Tuesday, 16 December 2014
Christine Elizabeth Doman1, Sara K Enders2, Oliver Chadwick3 and Katherine H Freeman1, (1)Pennsylvania State University Main Campus, University Park, PA, United States, (2)University of California Davis, Davis, CA, United States, (3)University of California Santa Barbara, Santa Barbara, CA, United States
Plant wax n-alkanes are long-chain, saturated hydrocarbons contained within the protective waxy cuticle on leaves. These lipids are pervasive and persistent in soils and sediments and thus are ideal biomarkers of ancient terrestrial organic matter. In ecosystems dominated by C3 plants, the relationship between the carbon isotopic value of whole leaves and lipids is fairly well documented, but this relationship has not been fully investigated for plants that use C4 photosynthesis. In both cases, it is unclear if the isotopic relationships are sensitive to environmental conditions, or reflect inherited characteristics. This study used a natural climate gradient on the Kohala peninsula of Hawaii to investigate relationships between climate and the δ13C and δ2H values of n-alkanes in C3 and C4 plants.

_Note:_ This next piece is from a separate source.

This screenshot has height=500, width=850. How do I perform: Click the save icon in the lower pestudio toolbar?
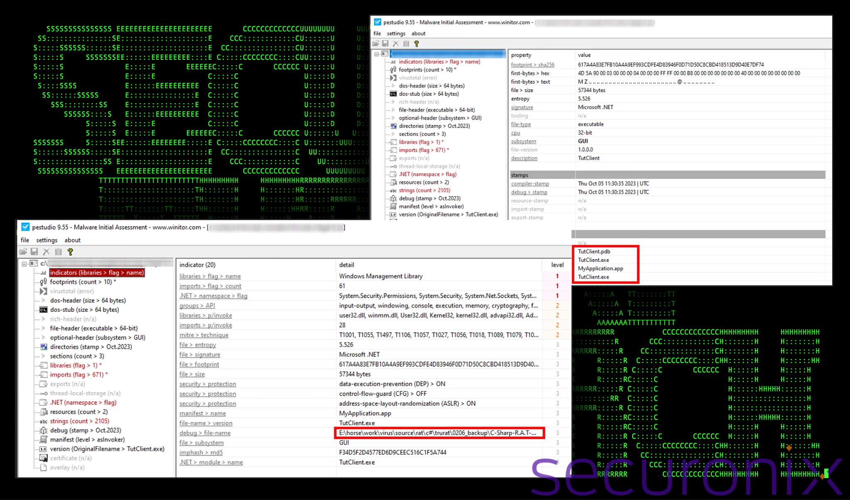[x=34, y=252]
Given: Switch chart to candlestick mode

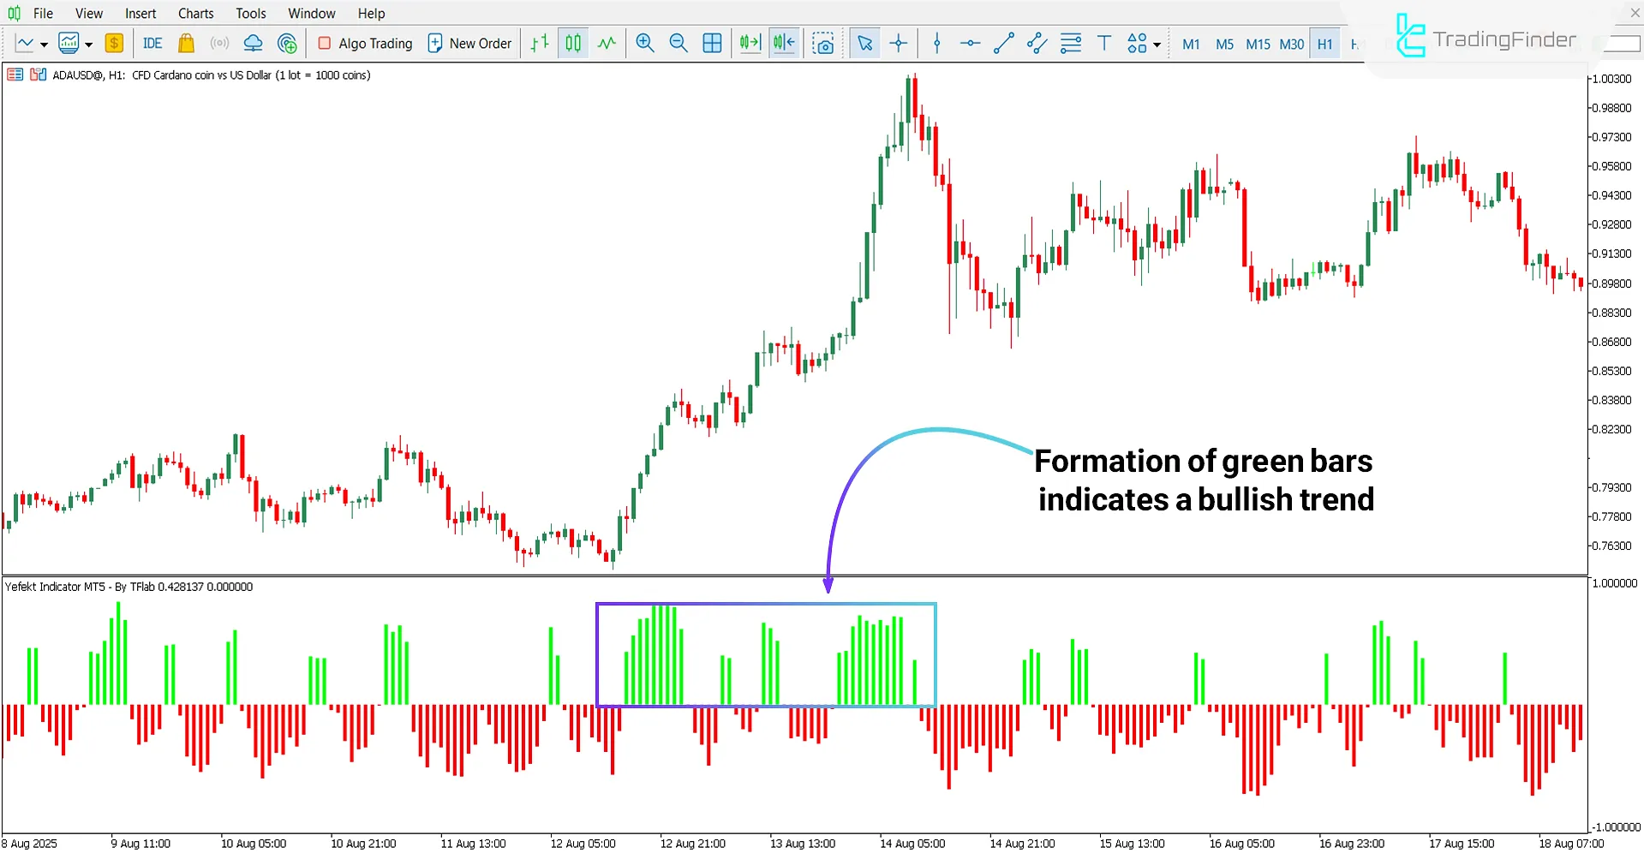Looking at the screenshot, I should pos(572,43).
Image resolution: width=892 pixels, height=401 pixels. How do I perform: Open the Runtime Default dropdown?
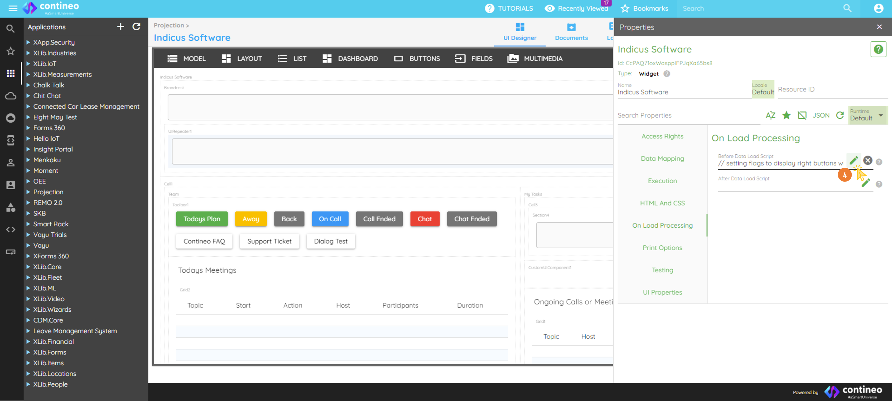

δ13C of C3 leaves and lipids decreased 5 ‰ from the driest to the wettest sites, consistent with published data. Carbon isotope values of C4 plants showed no relationship to moisture up to 1000 mm mean annual precipitation (MAP). Above this threshold, δ 13C values were around 10‰ more depleted, likely due to a combination of canopy effects and C4 grasses growing in an uncharacteristically wet and cold environment. In C3 plants, the fractionation between leaf and lipid carbon isotopes did not vary with MAP, which allows estimations of δ13C leaf to be made from alkanes preserved in ancient sediments.

Along this transect, C3 plants produce around twice the quantity of n-alkanes as C4 grasses. C4 grasses produce longer carbon chains. As a result, n-alkanes in the geologic record will be biased towards C3 plants, but the presence of alkanes C33 and C35 indicate the contributions of C4 grasses.  In both C3 and C4 plants, average chain length increased with mean annual precipitation, but the taxonomic differences in chain length were greater than environmental differences.

Hydrogen isotopes of n-alkanes show no trends with MAP, but do show clear differences between plant functional types and sampled taxa. That there is no strong trend between fractionation and aridity supports the use of δ2Hlipid as a record of environmental waters at the time of lipid synthesis, provided that the relative contributions of each plant functional type can be identified using other proxies.